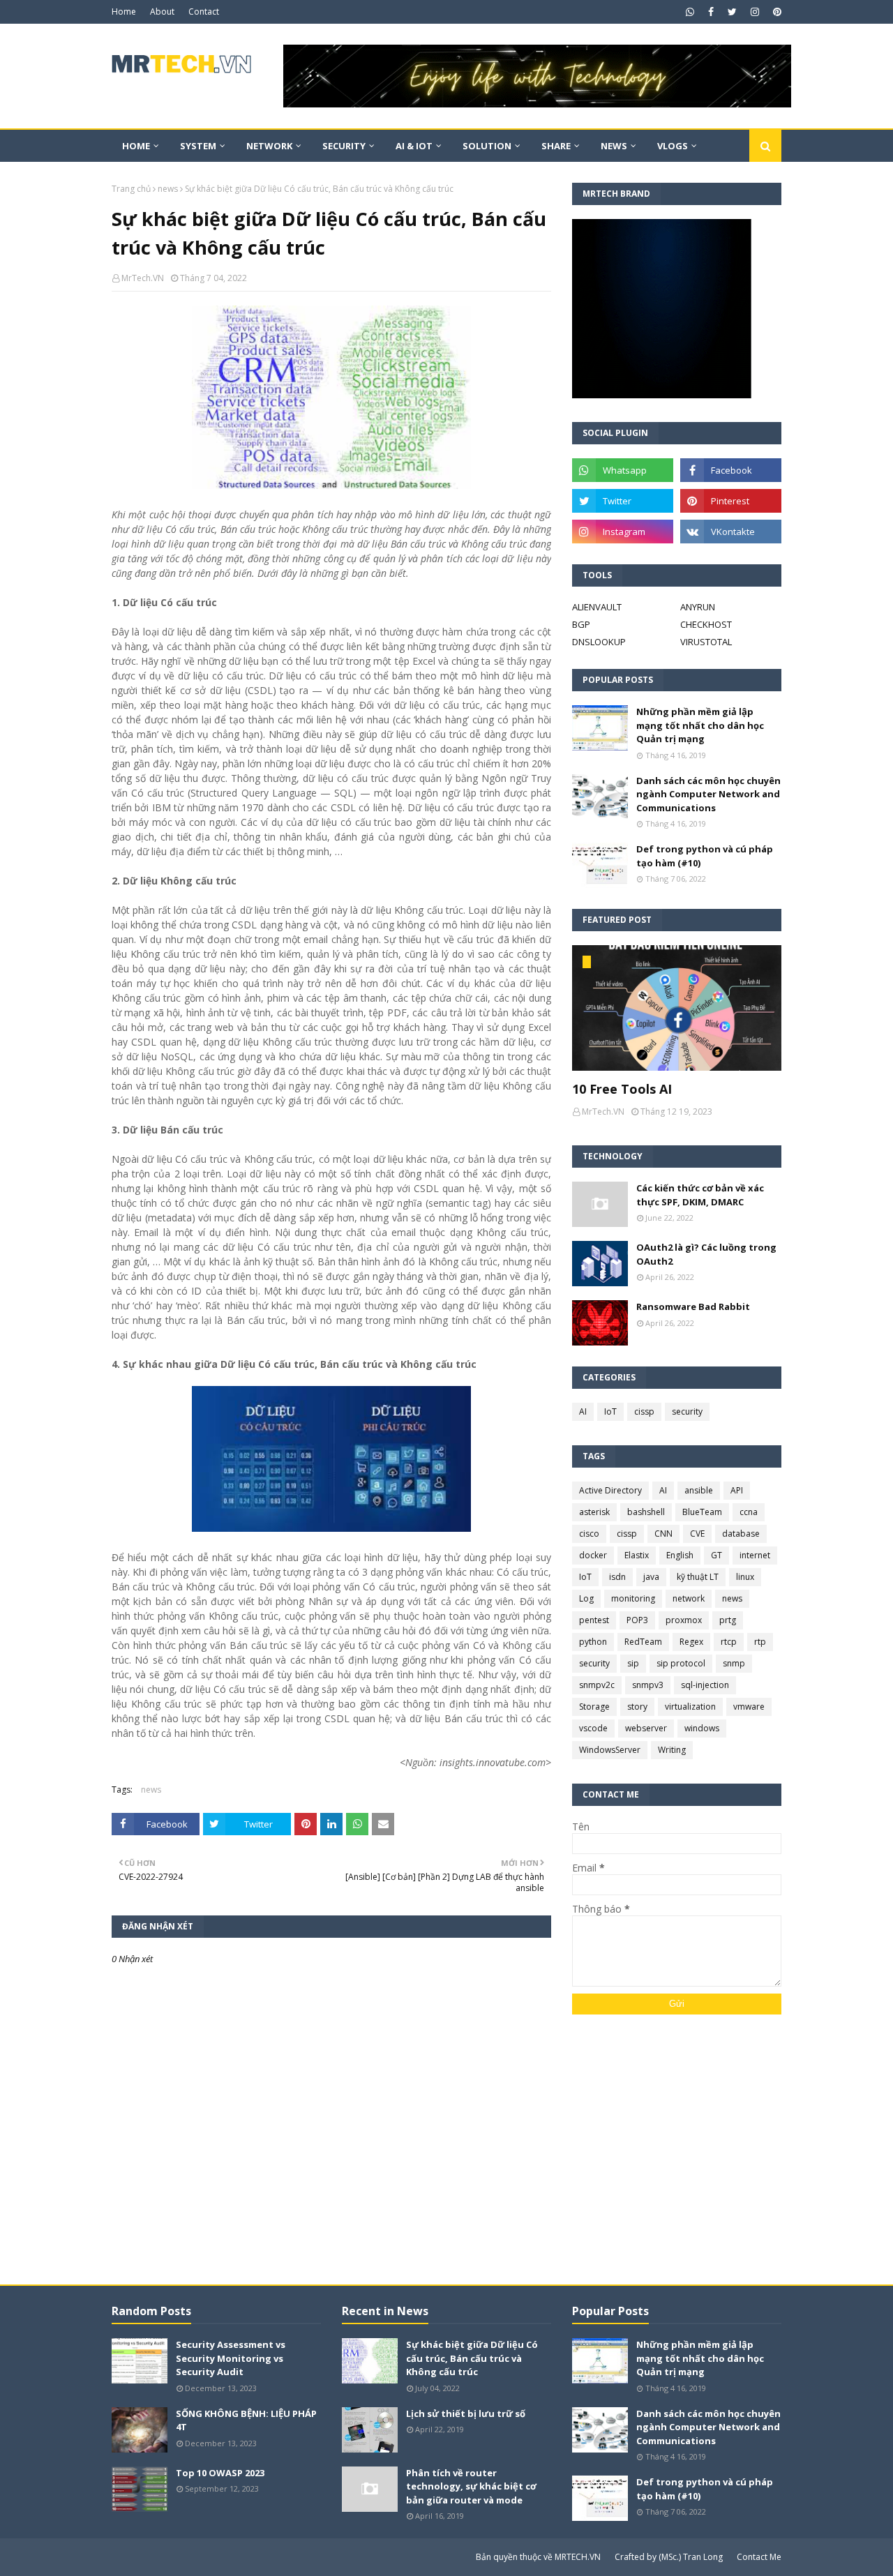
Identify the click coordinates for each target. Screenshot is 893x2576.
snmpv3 (647, 1685)
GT (716, 1555)
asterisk (594, 1512)
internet (755, 1555)
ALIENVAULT (597, 607)
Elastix (636, 1555)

- [TASK BRIEF]: From the line containing "snmpv3 (647, 1685)" down to the last line of the data, transcribe every line exactly; nothing else should appear.

- [EXERCISE SOLUTION]:
snmpv3 (647, 1685)
GT (716, 1555)
asterisk (594, 1512)
internet (755, 1555)
ALIENVAULT (597, 607)
Elastix (636, 1555)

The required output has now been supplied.